* **ACTIVITY**:
All entries must be set down once more, precisely as given.

(Saved data entries)

┏━━

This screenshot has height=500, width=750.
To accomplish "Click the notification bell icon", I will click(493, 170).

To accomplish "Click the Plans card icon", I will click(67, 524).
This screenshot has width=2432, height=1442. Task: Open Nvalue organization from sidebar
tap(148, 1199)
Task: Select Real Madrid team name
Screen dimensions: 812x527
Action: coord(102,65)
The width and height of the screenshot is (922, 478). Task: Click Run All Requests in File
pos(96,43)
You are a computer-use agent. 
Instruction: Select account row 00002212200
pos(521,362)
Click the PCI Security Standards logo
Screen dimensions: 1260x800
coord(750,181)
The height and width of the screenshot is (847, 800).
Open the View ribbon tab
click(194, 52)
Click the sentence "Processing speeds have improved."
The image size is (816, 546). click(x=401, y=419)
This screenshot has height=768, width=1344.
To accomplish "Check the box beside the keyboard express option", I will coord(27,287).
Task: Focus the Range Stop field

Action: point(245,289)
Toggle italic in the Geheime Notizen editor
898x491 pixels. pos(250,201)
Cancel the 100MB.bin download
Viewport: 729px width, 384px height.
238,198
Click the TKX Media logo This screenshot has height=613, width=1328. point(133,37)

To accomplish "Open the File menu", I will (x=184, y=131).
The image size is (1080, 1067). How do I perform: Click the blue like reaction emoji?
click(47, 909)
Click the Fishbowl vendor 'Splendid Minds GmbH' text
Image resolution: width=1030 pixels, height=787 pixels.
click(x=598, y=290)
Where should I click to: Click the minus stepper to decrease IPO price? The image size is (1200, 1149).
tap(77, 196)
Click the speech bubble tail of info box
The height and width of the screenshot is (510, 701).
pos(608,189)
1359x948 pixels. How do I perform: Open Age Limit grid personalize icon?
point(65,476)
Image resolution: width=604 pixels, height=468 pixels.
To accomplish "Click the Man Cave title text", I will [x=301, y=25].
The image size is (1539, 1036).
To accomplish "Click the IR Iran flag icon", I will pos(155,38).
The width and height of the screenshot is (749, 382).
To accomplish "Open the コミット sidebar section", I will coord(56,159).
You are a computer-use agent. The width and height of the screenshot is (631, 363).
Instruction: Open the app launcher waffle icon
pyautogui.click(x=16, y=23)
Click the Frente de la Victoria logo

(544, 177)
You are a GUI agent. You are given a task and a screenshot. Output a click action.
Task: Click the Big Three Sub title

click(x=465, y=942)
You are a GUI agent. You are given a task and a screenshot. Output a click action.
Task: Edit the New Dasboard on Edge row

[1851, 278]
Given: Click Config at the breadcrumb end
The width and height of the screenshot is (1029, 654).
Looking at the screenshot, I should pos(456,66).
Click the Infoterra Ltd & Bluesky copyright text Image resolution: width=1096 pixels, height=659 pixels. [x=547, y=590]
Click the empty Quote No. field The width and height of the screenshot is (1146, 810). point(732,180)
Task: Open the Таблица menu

┗━━

* **ANSWER TO THE EXERCISE**:
This screenshot has height=500, width=750.
To accomplish "Click the notification bell icon", I will click(493, 170).

To accomplish "Click the Plans card icon", I will click(67, 524).
This screenshot has width=2432, height=1442. Task: Open Nvalue organization from sidebar
tap(148, 1199)
Task: Select Real Madrid team name
Screen dimensions: 812x527
Action: coord(102,65)
The width and height of the screenshot is (922, 478). Task: Click Run All Requests in File
pos(96,43)
You are a computer-use agent. 
Instruction: Select account row 00002212200
pos(521,362)
Click the PCI Security Standards logo
Screen dimensions: 1260x800
coord(750,181)
The height and width of the screenshot is (847, 800).
Open the View ribbon tab
click(194, 52)
Click the sentence "Processing speeds have improved."
The image size is (816, 546). click(x=401, y=419)
This screenshot has height=768, width=1344.
To accomplish "Check the box beside the keyboard express option", I will coord(27,287).
Task: Focus the Range Stop field

Action: point(245,289)
Toggle italic in the Geheime Notizen editor
898x491 pixels. pos(250,201)
Cancel the 100MB.bin download
Viewport: 729px width, 384px height.
238,198
Click the TKX Media logo This screenshot has height=613, width=1328. point(133,37)

To accomplish "Open the File menu", I will (x=184, y=131).
The image size is (1080, 1067). How do I perform: Click the blue like reaction emoji?
click(47, 909)
Click the Fishbowl vendor 'Splendid Minds GmbH' text
Image resolution: width=1030 pixels, height=787 pixels.
click(x=598, y=290)
Where should I click to: Click the minus stepper to decrease IPO price? The image size is (1200, 1149).
tap(77, 196)
Click the speech bubble tail of info box
The height and width of the screenshot is (510, 701).
pos(608,189)
1359x948 pixels. How do I perform: Open Age Limit grid personalize icon?
point(65,476)
Image resolution: width=604 pixels, height=468 pixels.
To accomplish "Click the Man Cave title text", I will [x=301, y=25].
The image size is (1539, 1036).
To accomplish "Click the IR Iran flag icon", I will pos(155,38).
The width and height of the screenshot is (749, 382).
To accomplish "Open the コミット sidebar section", I will coord(56,159).
You are a computer-use agent. The width and height of the screenshot is (631, 363).
Instruction: Open the app launcher waffle icon
pyautogui.click(x=16, y=23)
Click the Frente de la Victoria logo

(544, 177)
You are a GUI agent. You are given a task and a screenshot. Output a click action.
Task: Click the Big Three Sub title

click(x=465, y=942)
You are a GUI agent. You are given a task and a screenshot. Output a click action.
Task: Edit the New Dasboard on Edge row

[1851, 278]
Given: Click Config at the breadcrumb end
The width and height of the screenshot is (1029, 654).
Looking at the screenshot, I should pos(456,66).
Click the Infoterra Ltd & Bluesky copyright text Image resolution: width=1096 pixels, height=659 pixels. [x=547, y=590]
Click the empty Quote No. field The width and height of the screenshot is (1146, 810). point(732,180)
Task: Open the Таблица menu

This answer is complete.